Reproduce the records below exactly, with nothing altered.

::: LISTED ENTRIES :::

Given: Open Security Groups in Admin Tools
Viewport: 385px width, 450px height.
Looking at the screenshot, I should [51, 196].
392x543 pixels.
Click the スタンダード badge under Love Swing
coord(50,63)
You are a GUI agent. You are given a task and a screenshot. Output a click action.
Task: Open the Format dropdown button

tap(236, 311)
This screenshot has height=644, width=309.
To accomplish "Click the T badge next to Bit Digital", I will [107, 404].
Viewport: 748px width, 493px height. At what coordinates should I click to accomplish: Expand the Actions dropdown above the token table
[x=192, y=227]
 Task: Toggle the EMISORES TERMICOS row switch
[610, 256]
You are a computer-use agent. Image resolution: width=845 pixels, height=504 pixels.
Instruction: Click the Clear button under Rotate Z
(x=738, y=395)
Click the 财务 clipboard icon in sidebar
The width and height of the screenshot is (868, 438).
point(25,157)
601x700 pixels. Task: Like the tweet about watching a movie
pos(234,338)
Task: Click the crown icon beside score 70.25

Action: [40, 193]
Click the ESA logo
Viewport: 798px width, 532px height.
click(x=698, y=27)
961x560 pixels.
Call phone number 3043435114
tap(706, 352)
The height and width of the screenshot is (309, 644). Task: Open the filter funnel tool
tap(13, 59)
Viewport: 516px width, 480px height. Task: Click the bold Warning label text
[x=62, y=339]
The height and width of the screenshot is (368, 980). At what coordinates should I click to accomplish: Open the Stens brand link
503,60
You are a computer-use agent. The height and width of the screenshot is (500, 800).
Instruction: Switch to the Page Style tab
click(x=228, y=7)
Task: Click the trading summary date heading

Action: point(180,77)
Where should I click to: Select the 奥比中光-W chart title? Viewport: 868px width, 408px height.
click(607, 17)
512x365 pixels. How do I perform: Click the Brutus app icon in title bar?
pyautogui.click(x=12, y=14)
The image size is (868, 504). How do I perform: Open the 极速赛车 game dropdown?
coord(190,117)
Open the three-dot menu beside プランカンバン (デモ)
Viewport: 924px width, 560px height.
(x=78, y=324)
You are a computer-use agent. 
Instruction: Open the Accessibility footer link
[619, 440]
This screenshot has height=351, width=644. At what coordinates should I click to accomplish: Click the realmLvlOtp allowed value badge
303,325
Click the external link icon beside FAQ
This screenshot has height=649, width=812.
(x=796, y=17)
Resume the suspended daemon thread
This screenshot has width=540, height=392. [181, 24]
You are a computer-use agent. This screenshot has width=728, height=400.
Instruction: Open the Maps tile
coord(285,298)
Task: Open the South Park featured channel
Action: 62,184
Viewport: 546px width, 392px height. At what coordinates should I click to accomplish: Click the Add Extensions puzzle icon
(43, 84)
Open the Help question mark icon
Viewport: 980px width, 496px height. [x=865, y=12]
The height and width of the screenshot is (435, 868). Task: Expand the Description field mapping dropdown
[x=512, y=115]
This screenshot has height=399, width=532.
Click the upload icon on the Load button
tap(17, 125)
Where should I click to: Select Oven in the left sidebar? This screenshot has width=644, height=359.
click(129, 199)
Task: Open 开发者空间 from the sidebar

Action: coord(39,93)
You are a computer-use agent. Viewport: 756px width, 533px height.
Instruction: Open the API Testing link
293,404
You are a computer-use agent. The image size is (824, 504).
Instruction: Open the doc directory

:::

• RESULT OF THIS TASK:
Given: Open Security Groups in Admin Tools
Viewport: 385px width, 450px height.
Looking at the screenshot, I should [51, 196].
392x543 pixels.
Click the スタンダード badge under Love Swing
coord(50,63)
You are a GUI agent. You are given a task and a screenshot. Output a click action.
Task: Open the Format dropdown button

tap(236, 311)
This screenshot has height=644, width=309.
To accomplish "Click the T badge next to Bit Digital", I will [107, 404].
Viewport: 748px width, 493px height. At what coordinates should I click to accomplish: Expand the Actions dropdown above the token table
[x=192, y=227]
 Task: Toggle the EMISORES TERMICOS row switch
[610, 256]
You are a computer-use agent. Image resolution: width=845 pixels, height=504 pixels.
Instruction: Click the Clear button under Rotate Z
(x=738, y=395)
Click the 财务 clipboard icon in sidebar
The width and height of the screenshot is (868, 438).
point(25,157)
601x700 pixels. Task: Like the tweet about watching a movie
pos(234,338)
Task: Click the crown icon beside score 70.25

Action: [40, 193]
Click the ESA logo
Viewport: 798px width, 532px height.
click(x=698, y=27)
961x560 pixels.
Call phone number 3043435114
tap(706, 352)
The height and width of the screenshot is (309, 644). Task: Open the filter funnel tool
tap(13, 59)
Viewport: 516px width, 480px height. Task: Click the bold Warning label text
[x=62, y=339]
The height and width of the screenshot is (368, 980). At what coordinates should I click to accomplish: Open the Stens brand link
503,60
You are a computer-use agent. The height and width of the screenshot is (500, 800).
Instruction: Switch to the Page Style tab
click(x=228, y=7)
Task: Click the trading summary date heading

Action: point(180,77)
Where should I click to: Select the 奥比中光-W chart title? Viewport: 868px width, 408px height.
click(607, 17)
512x365 pixels. How do I perform: Click the Brutus app icon in title bar?
pyautogui.click(x=12, y=14)
The image size is (868, 504). How do I perform: Open the 极速赛车 game dropdown?
coord(190,117)
Open the three-dot menu beside プランカンバン (デモ)
Viewport: 924px width, 560px height.
(x=78, y=324)
You are a computer-use agent. 
Instruction: Open the Accessibility footer link
[619, 440]
This screenshot has height=351, width=644. At what coordinates should I click to accomplish: Click the realmLvlOtp allowed value badge
303,325
Click the external link icon beside FAQ
This screenshot has height=649, width=812.
(x=796, y=17)
Resume the suspended daemon thread
This screenshot has width=540, height=392. [181, 24]
You are a computer-use agent. This screenshot has width=728, height=400.
Instruction: Open the Maps tile
coord(285,298)
Task: Open the South Park featured channel
Action: 62,184
Viewport: 546px width, 392px height. At what coordinates should I click to accomplish: Click the Add Extensions puzzle icon
(43, 84)
Open the Help question mark icon
Viewport: 980px width, 496px height. [x=865, y=12]
The height and width of the screenshot is (435, 868). Task: Expand the Description field mapping dropdown
[x=512, y=115]
This screenshot has height=399, width=532.
Click the upload icon on the Load button
tap(17, 125)
Where should I click to: Select Oven in the left sidebar? This screenshot has width=644, height=359.
click(129, 199)
Task: Open 开发者空间 from the sidebar

Action: coord(39,93)
You are a computer-use agent. Viewport: 756px width, 533px height.
Instruction: Open the API Testing link
293,404
You are a computer-use agent. The image size is (824, 504).
Instruction: Open the doc directory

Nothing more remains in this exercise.